▸ WHAT THE EXERCISE ASKS
Exclude the pictures, then restate exactly each line of the data below from the first through the line containing "Given: Expand the +2 more images thumbnail".

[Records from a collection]
____________
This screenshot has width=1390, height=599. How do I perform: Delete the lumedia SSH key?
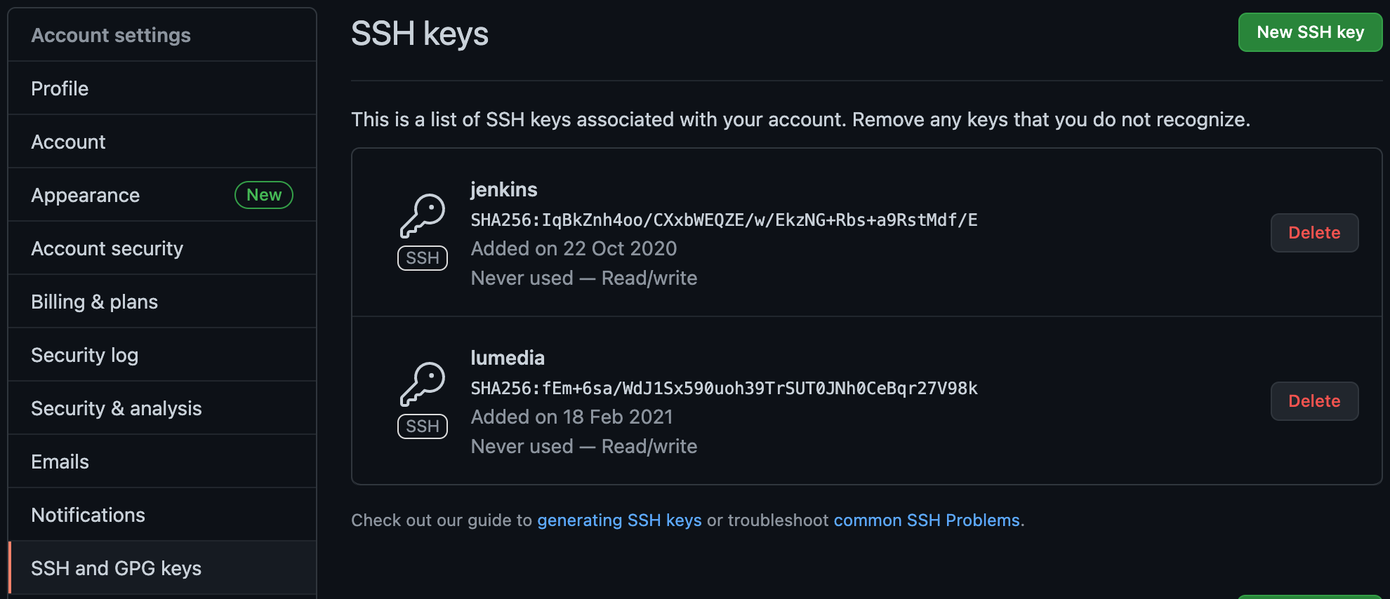coord(1314,401)
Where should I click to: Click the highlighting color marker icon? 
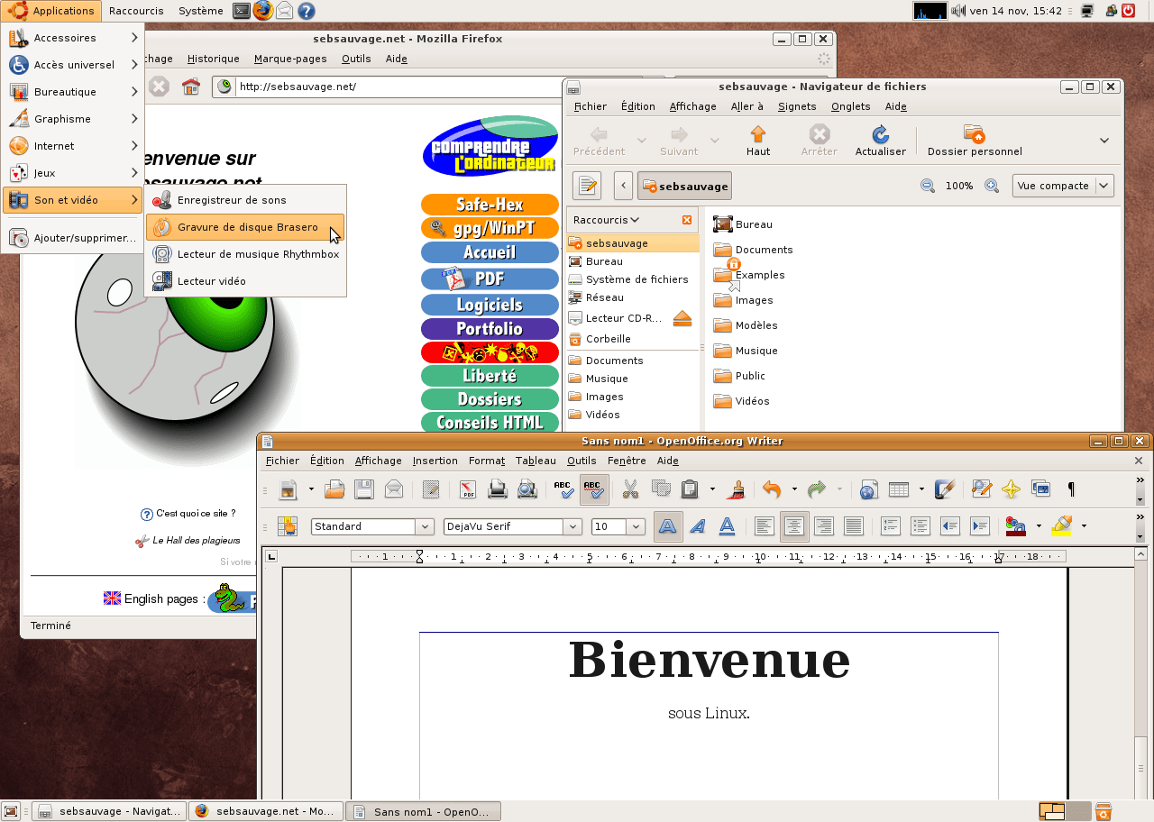click(x=1061, y=526)
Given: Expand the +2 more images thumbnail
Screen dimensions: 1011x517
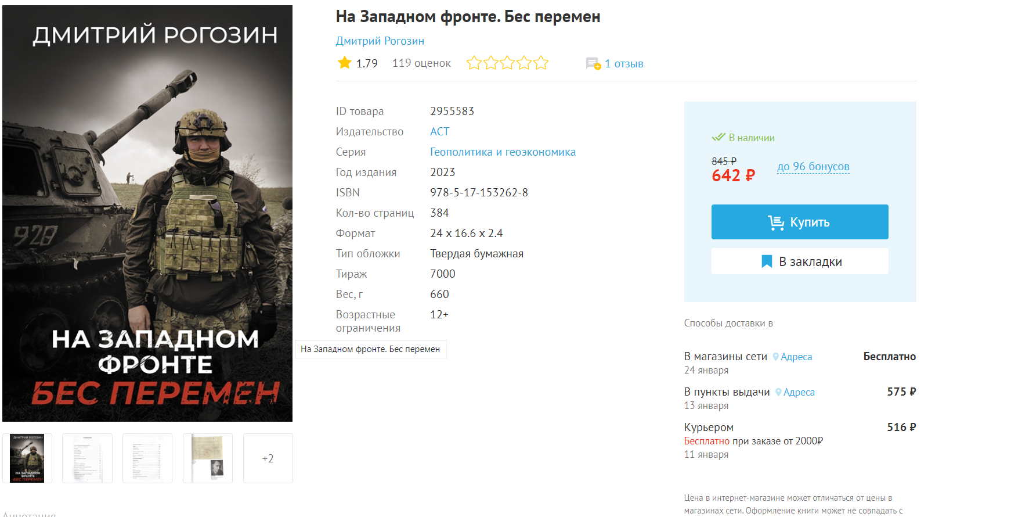Looking at the screenshot, I should coord(268,458).
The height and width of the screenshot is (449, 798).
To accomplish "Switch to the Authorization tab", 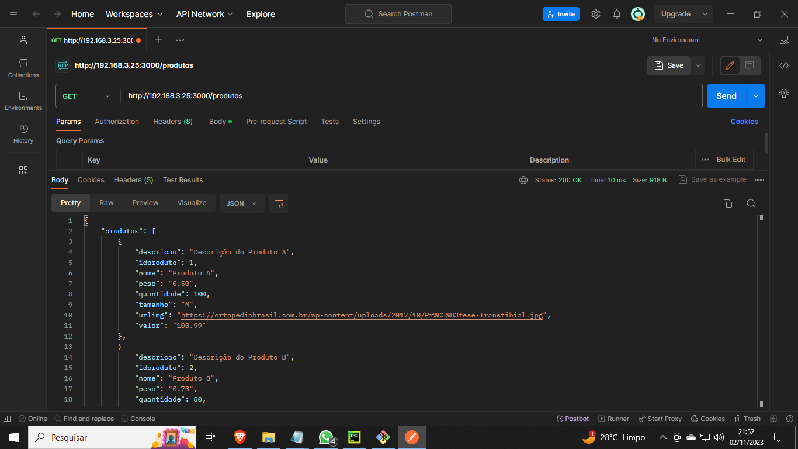I will (x=117, y=121).
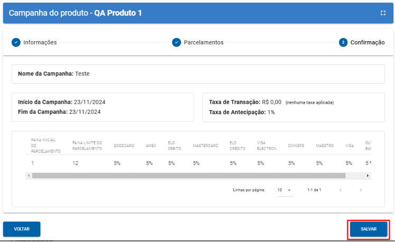The height and width of the screenshot is (242, 395).
Task: Select the Confirmação step label
Action: pyautogui.click(x=368, y=42)
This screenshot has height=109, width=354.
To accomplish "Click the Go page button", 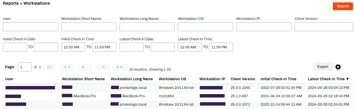I will (50, 67).
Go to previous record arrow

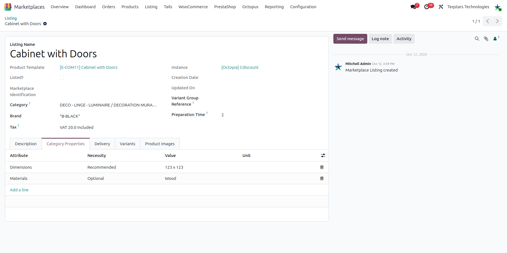click(x=488, y=21)
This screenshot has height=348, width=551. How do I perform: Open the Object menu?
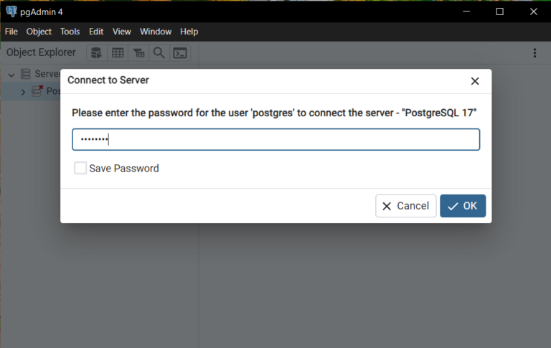(x=39, y=32)
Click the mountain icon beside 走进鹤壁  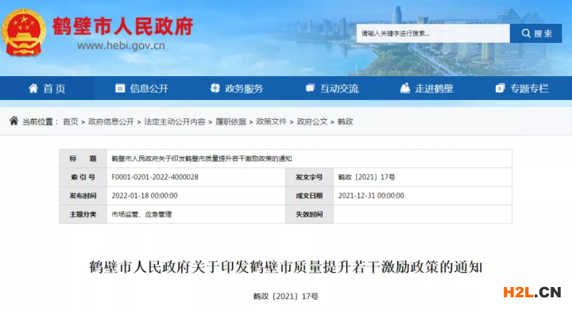[405, 88]
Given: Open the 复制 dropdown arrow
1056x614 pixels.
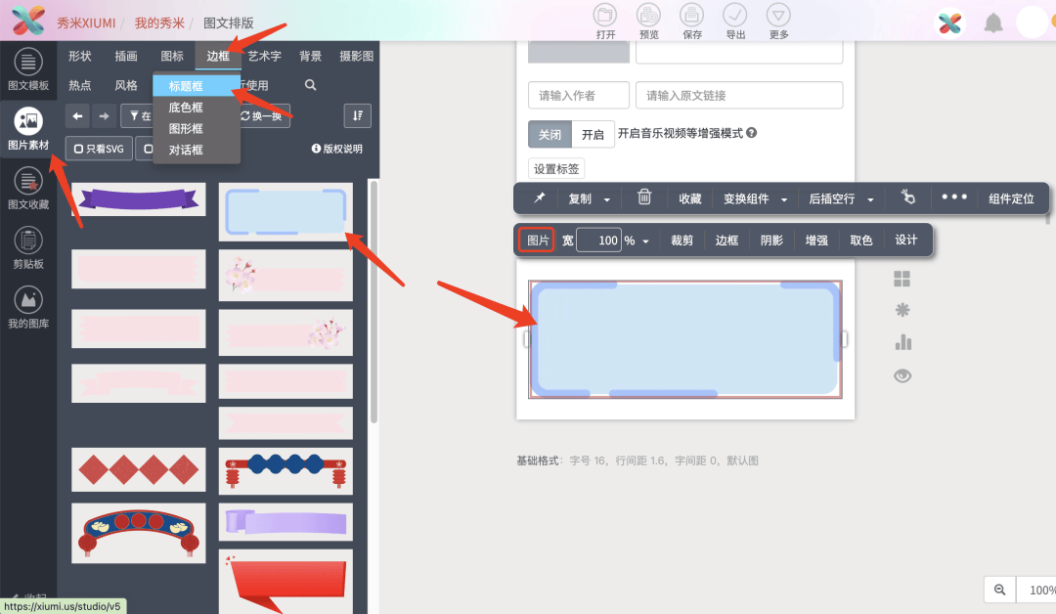Looking at the screenshot, I should point(608,197).
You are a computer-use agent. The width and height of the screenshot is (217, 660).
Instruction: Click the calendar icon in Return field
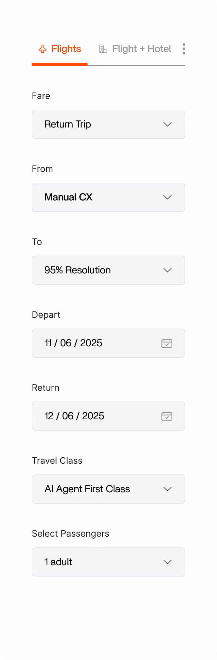click(x=167, y=416)
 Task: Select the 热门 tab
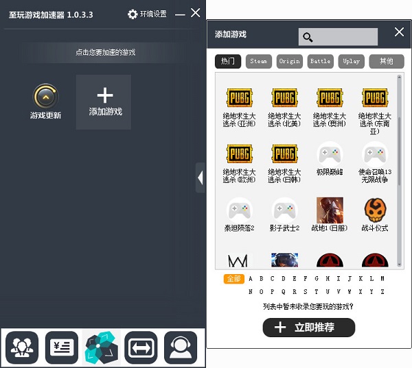point(228,62)
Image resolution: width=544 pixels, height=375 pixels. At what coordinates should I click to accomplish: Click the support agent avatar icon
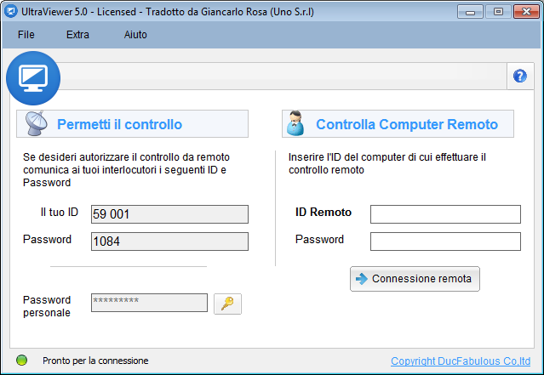pos(295,123)
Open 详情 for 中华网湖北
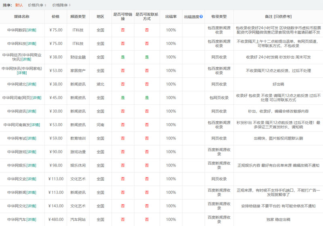The width and height of the screenshot is (323, 226). (31, 84)
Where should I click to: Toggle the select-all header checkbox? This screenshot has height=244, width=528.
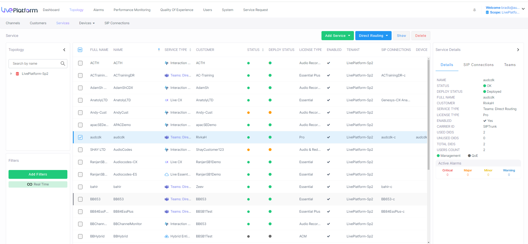[x=80, y=50]
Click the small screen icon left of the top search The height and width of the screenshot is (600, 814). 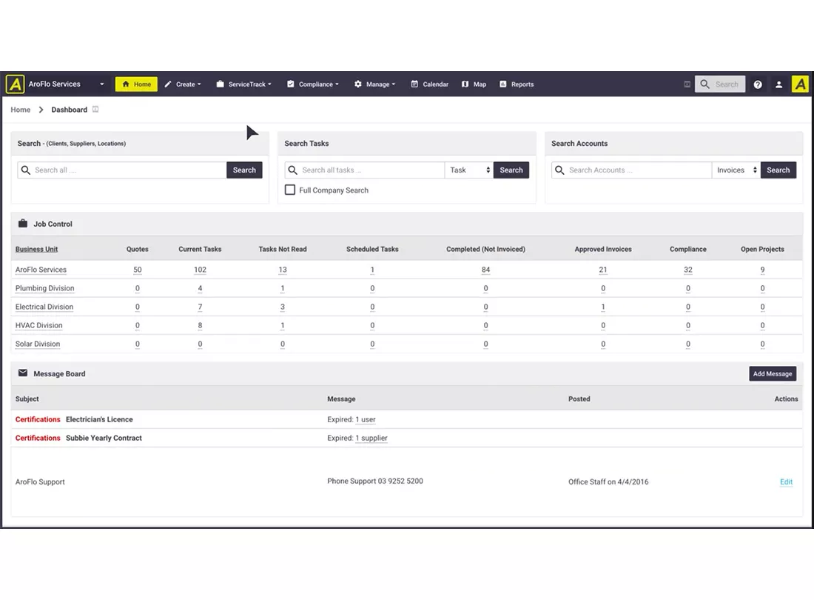click(687, 84)
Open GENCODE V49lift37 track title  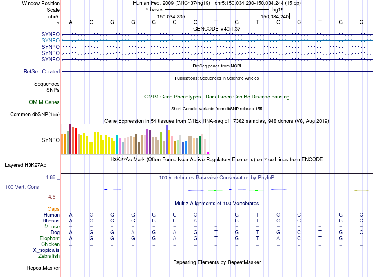point(216,29)
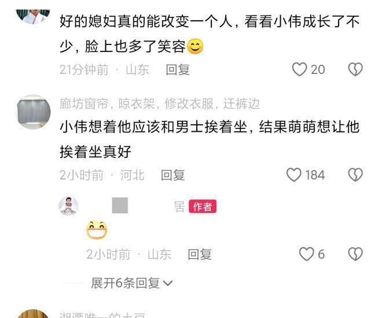Open the profile 廊坊窗帘，晾衣架，修改衣服，迁裤边

click(160, 104)
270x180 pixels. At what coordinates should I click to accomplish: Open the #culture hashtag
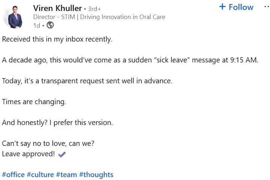(x=40, y=175)
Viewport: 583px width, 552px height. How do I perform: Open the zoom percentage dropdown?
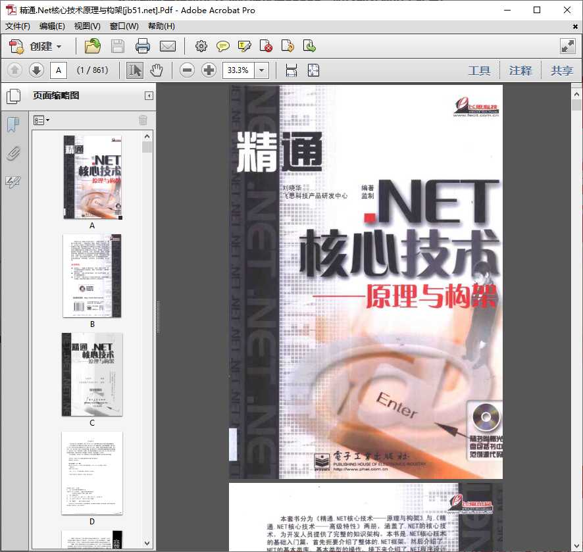261,70

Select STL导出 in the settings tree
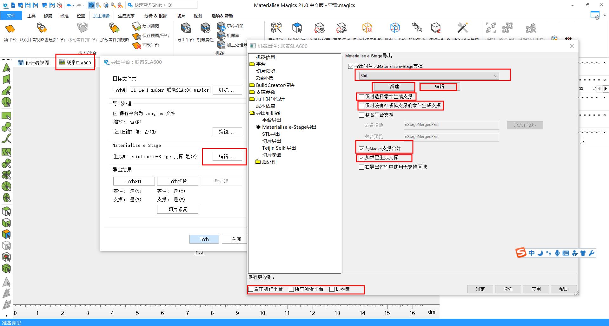pos(271,134)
____________
▸ TASK OUTPUT
This screenshot has width=1390, height=599. How do I perform: Delete the lumedia SSH key?
coord(1314,401)
Where should I click to: Click the highlighting color marker icon? 
click(x=1061, y=526)
Given: Expand the +2 more images thumbnail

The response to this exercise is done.